Just over a year after Buoy Health launched its self-diagnostic platform, the Boston-based company has announced that it will partner that platform with CVS Health with the goal to direct people to use the Minute Clinic.
The company’s online platform works like a game of 20 questions: The user types in a symptom, or picks from a basic list of common ones, and the app asks detailed questions to drill down into a diagnosis.
Buoy says it has helped people figure out if they need to seek follow up treatment at urgent care, telemedicine, or primary care. But now, the platform will be able to say when a patient should go to a walk-in clinic, which CVS Minute Clinics are near a patient, and allow them to schedule an appointment at any of the 1,100 Minute Clinics nationwide.
The company has already grown substantially since launching last March.

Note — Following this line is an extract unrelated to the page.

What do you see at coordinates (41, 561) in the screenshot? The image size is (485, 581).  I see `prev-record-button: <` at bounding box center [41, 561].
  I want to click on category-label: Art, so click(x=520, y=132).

It launched branded models of the diagnostic with Steward Health Care, University Hospitals in Cleveland, and Froedtert & the Medical College in Wisconsin, which allows patients to find buoy on the health system’s sites and get follow-up care at locations within the system.
The company ended 2017 with 2.5 million visitors to the site. Andrew Le, CEO, said that every hour, Buoy is able to see 420 patients, dolling out health advice every 10 seconds.
The company has also grown from nine employees to 20 since it closed on its $6.7 million funding round in July.